O desemprego reverteu sua tendência de queda, que persistia desde 2004, e voltou para níveis de cinco anos atrás.
A meta de inflação não é revisada pelo Comitê de Política Monetária (Copom) há mais de uma década, embora a inflação tenha, recentemente, se concentrado no teto da meta. As expectativas para 2015 do índice de preços ao consumidor amplo, o IPCA, estão perto dos dois dígitos, e crescendo. Logo depois das eleições, o Copom teve que elevar repetidamente a taxa básica de juros, Selic, de 11% ao ano para 13,75%.
Em vez de combater as causas da inflação, o governo decidiu, ao final do primeiro governo Dilma, controlar os preços que regula, como a conta de luz e os combustíveis, e as estatais desses setores acumularam dívida. Após as eleições, esses preços puderam flutuar, e a pressão inflacionária represada por meses recaiu subitamente sobre os consumidores.
Tudo isso contribui para que os consumidores e investidores fiquem receosos em relação ao futuro, e não confiem nas previsões oficiais. Não faltam razões para isso, independentemente de um suposto complô da “grande mídia”. O índice de confiança da indústria, elaborado pela CNI, atingiu o seu menor nível desde o início da medição, em 1999. A confiança do consumidor, medida pela FGV, está também em seu menor nível desde o começo da sondagem (2005). As expectativas negativas agravam ainda mais o quadro econômico.
O câmbio também tem acompanhado a crise. O real tem se desvalorizado constantemente desde o final do ano passado, sinal de que a economia brasileira vem afugentando investidores internacionais. O dólar está forte em todo o mundo, é verdade, mas a figura se repete em outras moedas. O euro, a libra e o iene estão com suas maiores cotações em uma década. Essa desvalorização geral reflete os problemas com a economia brasileira.

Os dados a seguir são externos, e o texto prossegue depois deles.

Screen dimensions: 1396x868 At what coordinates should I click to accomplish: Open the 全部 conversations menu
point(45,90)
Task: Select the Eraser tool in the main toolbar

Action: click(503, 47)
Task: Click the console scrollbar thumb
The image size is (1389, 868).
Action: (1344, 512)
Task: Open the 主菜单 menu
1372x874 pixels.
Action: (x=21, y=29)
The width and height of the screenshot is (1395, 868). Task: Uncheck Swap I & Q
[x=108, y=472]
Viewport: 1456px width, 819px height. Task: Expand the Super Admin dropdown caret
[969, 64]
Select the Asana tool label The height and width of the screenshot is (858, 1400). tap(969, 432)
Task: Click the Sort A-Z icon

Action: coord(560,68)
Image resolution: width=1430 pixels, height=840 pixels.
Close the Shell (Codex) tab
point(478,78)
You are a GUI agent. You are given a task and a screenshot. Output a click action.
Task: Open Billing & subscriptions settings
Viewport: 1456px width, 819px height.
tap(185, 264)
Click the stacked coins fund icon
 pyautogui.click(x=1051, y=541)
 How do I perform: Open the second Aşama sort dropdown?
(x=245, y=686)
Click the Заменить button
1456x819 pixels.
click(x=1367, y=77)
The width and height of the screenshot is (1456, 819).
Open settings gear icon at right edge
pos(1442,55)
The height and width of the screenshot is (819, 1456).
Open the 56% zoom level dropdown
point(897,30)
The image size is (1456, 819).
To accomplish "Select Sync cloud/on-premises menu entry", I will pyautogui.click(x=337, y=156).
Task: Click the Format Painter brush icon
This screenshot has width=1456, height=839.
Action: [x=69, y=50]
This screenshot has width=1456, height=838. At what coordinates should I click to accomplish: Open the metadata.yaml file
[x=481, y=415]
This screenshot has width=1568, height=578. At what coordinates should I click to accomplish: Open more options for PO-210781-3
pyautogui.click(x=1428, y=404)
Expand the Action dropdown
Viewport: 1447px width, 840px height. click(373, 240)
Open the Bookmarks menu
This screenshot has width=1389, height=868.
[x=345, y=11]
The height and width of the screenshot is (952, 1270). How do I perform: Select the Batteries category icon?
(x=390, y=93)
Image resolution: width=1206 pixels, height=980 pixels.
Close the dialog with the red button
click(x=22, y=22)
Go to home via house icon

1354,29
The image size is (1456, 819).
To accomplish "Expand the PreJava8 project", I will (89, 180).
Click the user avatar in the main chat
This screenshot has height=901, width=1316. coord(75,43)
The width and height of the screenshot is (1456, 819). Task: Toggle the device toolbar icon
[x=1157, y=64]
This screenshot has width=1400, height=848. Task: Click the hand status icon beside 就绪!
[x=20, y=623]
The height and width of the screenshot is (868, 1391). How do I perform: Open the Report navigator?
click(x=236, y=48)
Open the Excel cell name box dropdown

Por fim, é possível questionar, como de praxe, se a origem da crise é interna ou externa. Se o governo tem piorado irresponsavelmente a situação de seu orçamento, e tem ignorado os alertas de que o boom das commodities e a política de juros baixos dos EUA eventualmente acabariam, certamente o culpado não é o setor externo. Mas, se há dúvida, não deixe a situação da Grécia enganar: tanto os países desenvolvidos quanto nossos vizinhos de América Latina estão crescendo mais que nós. A suposta crise internacional não tem motivo para atingir o Brasil por último. Veja no gráfico abaixo, com dados do Banco Mundial (que ainda superestima o crescimento do Brasil, com -1,3% em vez de -1,76%).
Enfim, apesar dos esforços de certa militância, o Brasil está em crise. A questão é como superá-la; as perspectivas futuras mais realistas são, contudo, pouco alentadoras. Segundo artigo recente de três respeitados economistas brasileiros, o ajuste fiscal pela metade por que passamos não será suficiente para resolver o desequilíbrio fiscal; seria necessário um ajuste “severo e estrutural” para equilibrar as contas públicas. Nosso governo já se comprometeu com muitos gastos pelas próximas décadas – e a estrutura etária da população dificulta qualquer melhoria.
Para a economia brasileira, o pessimismo – infelizmente – parece ser a posição mais sensata.